"They are from a different country and culture"
"DH has said his mum will 'want to run our household'"
FUCK. RIGHT. OFF. She can 'want' all she wants, buts it is YOUR household and she is a feckin' guest. And I don't give a rat's arse if your DH is fine with mummy taking over, IT'S NOT HER PLACE. If he wanted a wife who would cowtow to his mother, he should have married one from his country and culture. He didn't, so he gets what your culture expects.
I'd hazard a guess that if your DH wasn't coming out with this crap, you wouldn't feel the need to think up rules for MIL/PIL, because you'd trust him to have your back and tell his parents how he expected them to behave. Because some of your 'rules' I'd just class as common courtesy.
"1) I don't want them to take DS out of flat without me."
You're worried about their age, lack of familiarity with the area, traffic, etc., and their lack of English should they need assistance. All fine.
"2) As they will use our en-suite for showers (other bathroom only has low-level shower) I want them to set a time for this rather than tramp in and out of our bedroom when DS is napping/BF/I'm trying to have a break. I need some privacy!"
This is one I see as common courtesy. It's your bedroom, a private space.
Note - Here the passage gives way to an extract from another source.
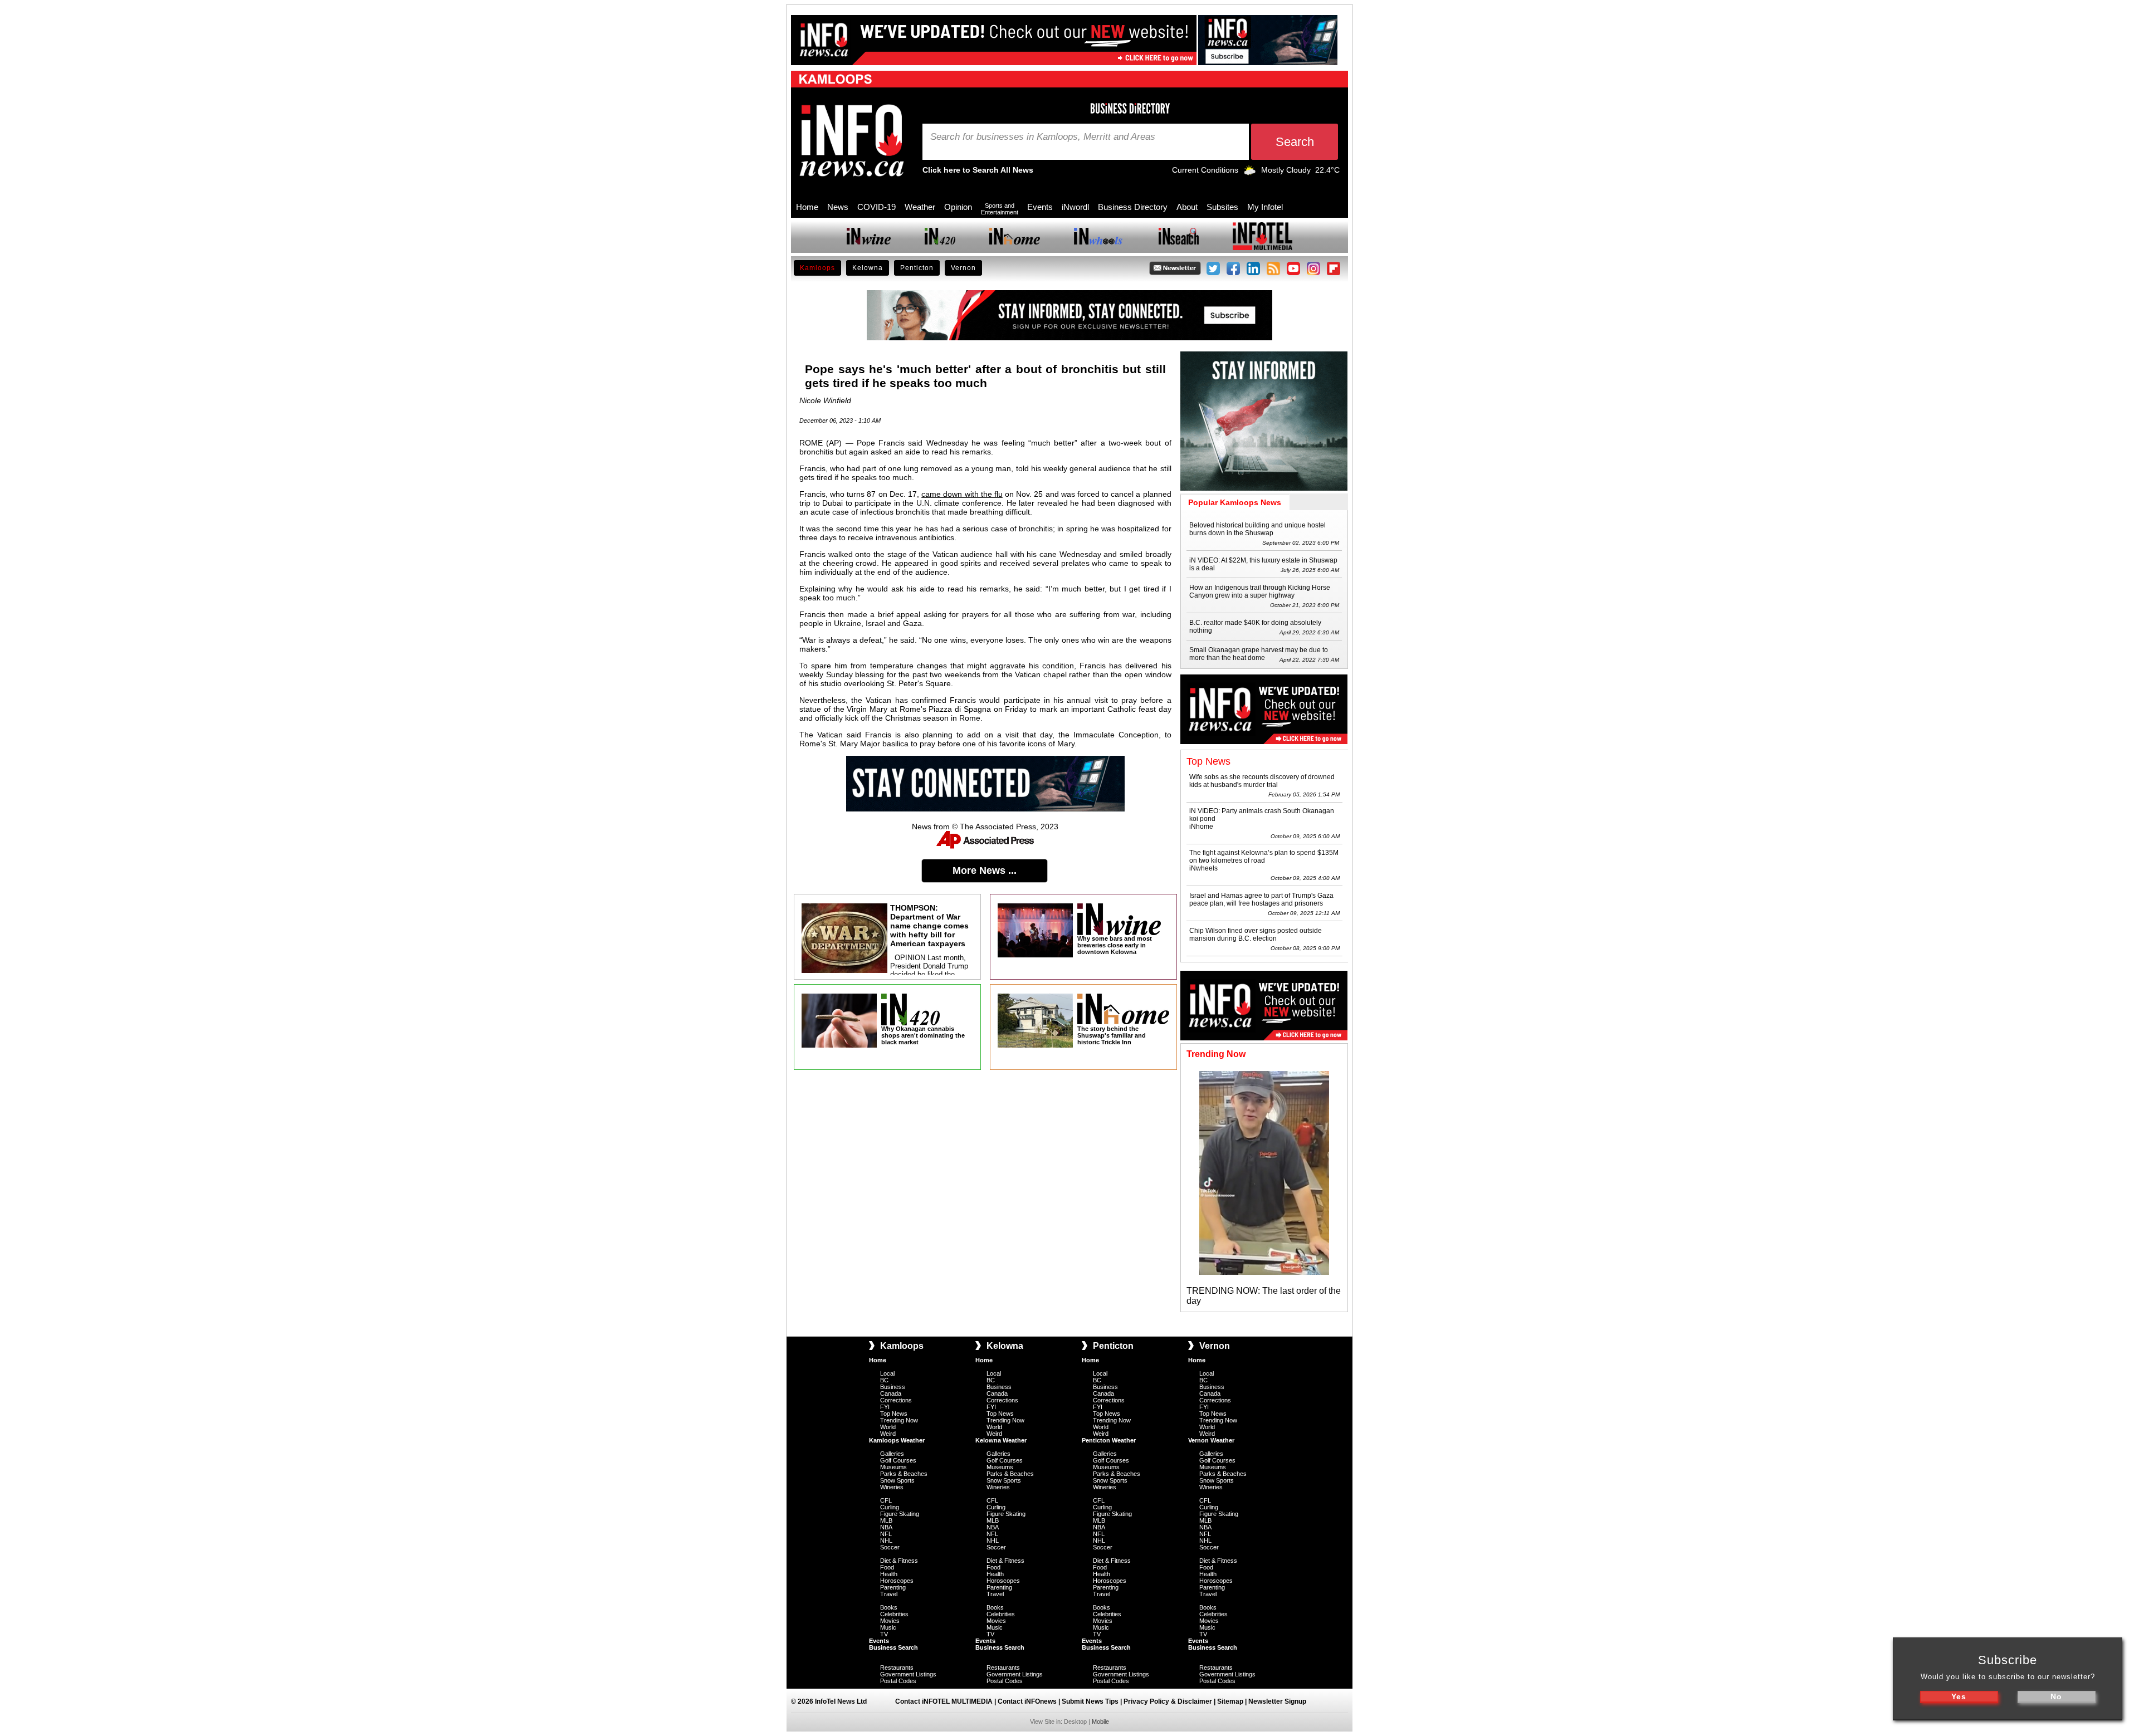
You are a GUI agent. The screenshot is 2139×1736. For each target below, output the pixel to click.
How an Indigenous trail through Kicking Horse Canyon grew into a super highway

Of course there should be consideration given to your needs here.
"3) I plan to invite them to some baby classes but not all. I feel it's inappropriate for them to observe baby yoga or swimming as other mums may feel awkward!"
Again, common courtesy. There was a recent thread, might have been Gransnet rather than Mumsnet, where a MIL was all upset about her DIL not wanting them to tag along to similar classes. The consensus was to (kindly) get a grip. And for that very reason, that the rest of the class would not neccesarily feel comfortable, and that it could prevent the DIL from being able to effectively network with the other mums, an important part of these classes let's face it.
"4) Some days I want to take DS out for day without PILs."
Absolutely fine. 'Mum wants to spend time with her baby' shock-horror
.
"5) I want to do all bedtime routines, he's hard to settle so I don't want them coming into our bedroom after 8pm."
There could be some flexibility on this one. You could do it together. Alternatively, point out to DH that if DS becomes unsettled, he can spend the several weeks after their visit re-establishing DS's routine. It can be useful to have a less-than-rigid routine - makes it easier for DC to settle when away on holiday, visiting etc.
"6) I don't want them to bath him without me (I have anxiety re him being left unattended for few secs)."
You're not saying they can't bath him, you're just saying you'll also be there. Absolutely fine.
"7) DH wants to do a mini-break but I can't face a long drive with PILs as I will have to sit in back with no space and I get carsick in the back."
I think you've already taken on board the suggestion of a large hire car where you'll be in the front? I get carsick in the back too, my sympathies. The only problem people with knee problems prefer the front is to allow them to push the seat right back and allow their legs to be fairly straight. WHat she needs is legroom, not the front seat. If you can hire a car with lots of legroom in the back, she'll be fine. Alternatively, can you drive and DH goes in the back?
"8) I hate family breakfasts. I want to be able to grab some toast/coffee after the 7am feed then get showered and dressed before facing anyone. DH thinks this is rude."
Family breakfasts. Sorry, but that sounds grim to me. Our household, everyone breakfasts separately. I'd compromise on this one though, maybe grab some toast, head to the shower and return to sit with a cup of tea after I'd got ready.
I would be having stern words with DH that I do not expect his parents to make my life a misery while they are here, and that you expect him to back you up over his mother's wishes should there be a conflict. Otherwise I'd be going off on a mini-break alone and he could take care of his parents all by himself. Five weeks is a very big ask.